One last thing, make sure your tank is not overstocked because no matter how much cleaning and water changes you do, the aquarium will always get toxic faster than you can clean it.
Cleaning and Maintenance
There are a couple of things you’ll want to clean in a stinky fish tank starting with the substrate.
Proper vacuuming will first remove any uneaten food and organic plant waste stuck in the gravel. Plus the movement created by the siphon kit will decompact the substrate and break any oxygen-free pocket that would otherwise encourage anaerobic bacteria growth.
While still cleaning the bottom of the tank, take a minute to inspect your airstones and under gravel tubing. Make sure the system is oxygenating your fish tank properly, then shift your focus to your aquarium filter.
What is more important even before you find out whether your filter is clean, is to make sure its sufficient for your fish tank. Generally, sponge filters are affordable but not powerful enough for bigger tanks.
If you suspect your filter is underperforming, consider getting a more effective kit or buy a second filter to supplement the one you have.
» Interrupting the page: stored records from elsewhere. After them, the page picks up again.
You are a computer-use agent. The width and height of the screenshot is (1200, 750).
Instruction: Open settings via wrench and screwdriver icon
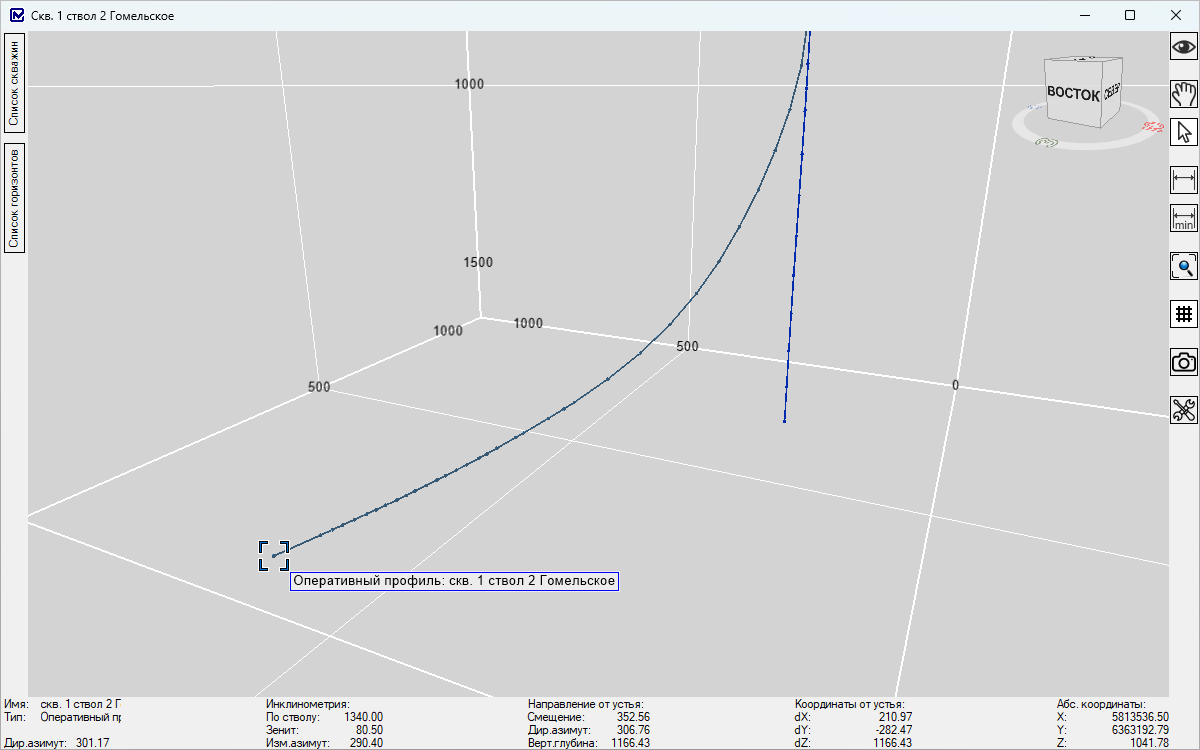[1184, 410]
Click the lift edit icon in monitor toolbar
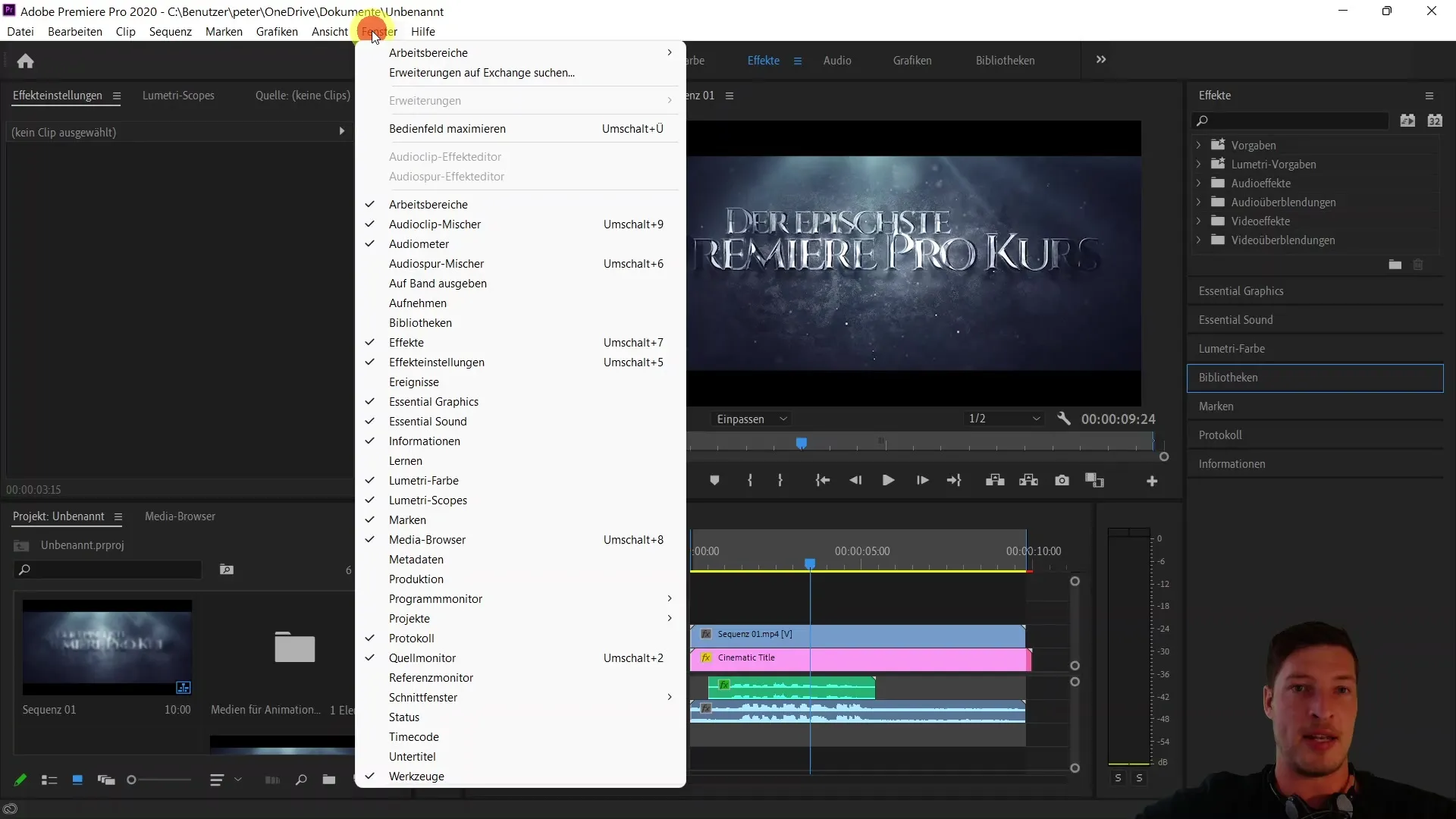This screenshot has height=819, width=1456. pos(995,480)
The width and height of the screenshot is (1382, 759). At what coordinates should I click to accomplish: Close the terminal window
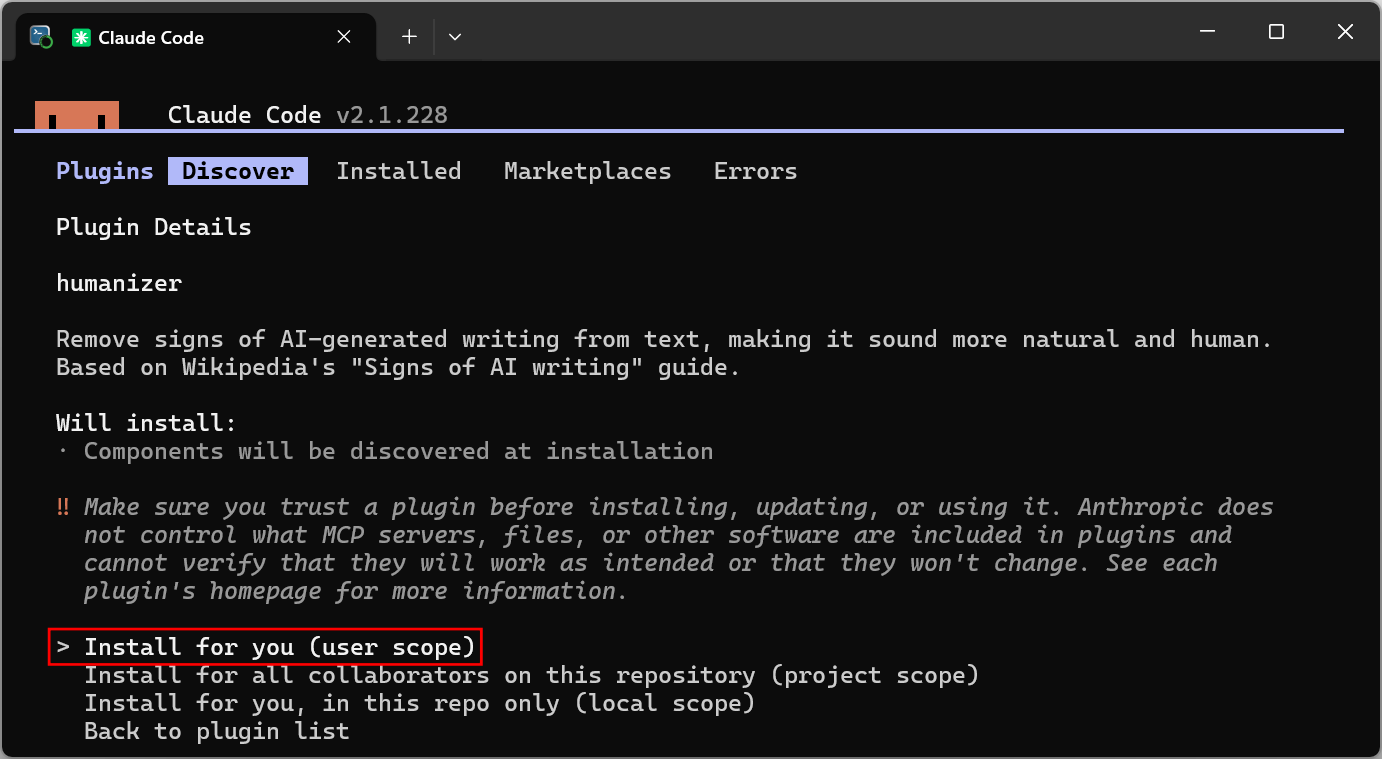(x=1345, y=32)
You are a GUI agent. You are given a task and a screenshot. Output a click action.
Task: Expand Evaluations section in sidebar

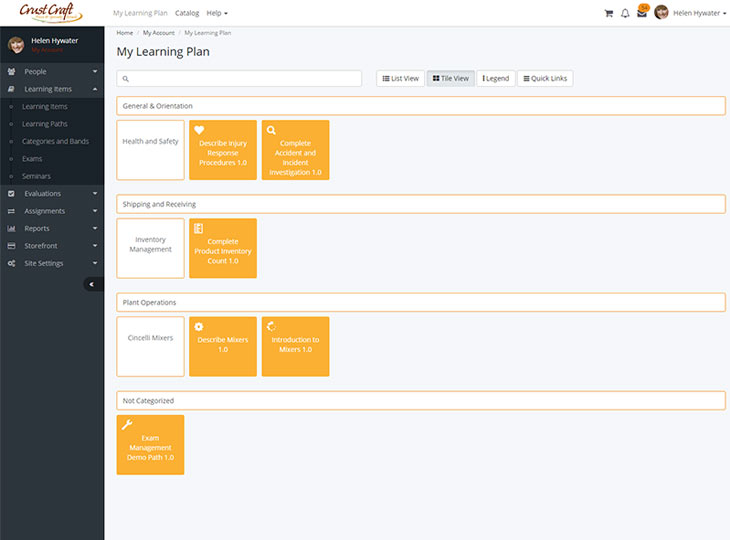pos(52,193)
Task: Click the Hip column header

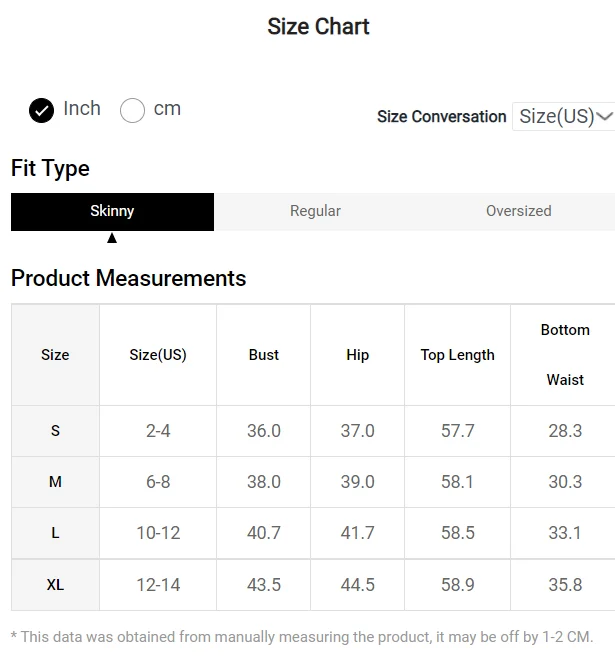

Keeping that in mind, if you are confident your filter is performing optimally, then all you need to do is make sure it’s not dirty. Clear any grime in the inlets and outlet that might be clogging the filter.
However, clean your filter about a week after you are done with the water change. This will give your fish enough time to adjust to the new conditions before another major change in the fish tank.
The other thing to remember is the cleaning method you use will depend on the type of filter you have. Consult the owner’s manual for any specific direction for your filter type.
Use Carbon Media in Your Filter
With a clean operational filter, you can use a carbon filter to reduce the stench, but you have to change it regularly.
Carbon filters work by adsorption to trap pollutants in the carbon media. And in the same way, they’ll pull odors from your aquarium and stop them from filling your space.
Nonetheless, make sure you buy quality activated carbon for use in your tank. Cheap carbon often contains more phosphates and ash hence become deactivated quickly.
It’s also important to have a carbon material with a large surface area because this provides more bonding site to catch odors and other pollutants.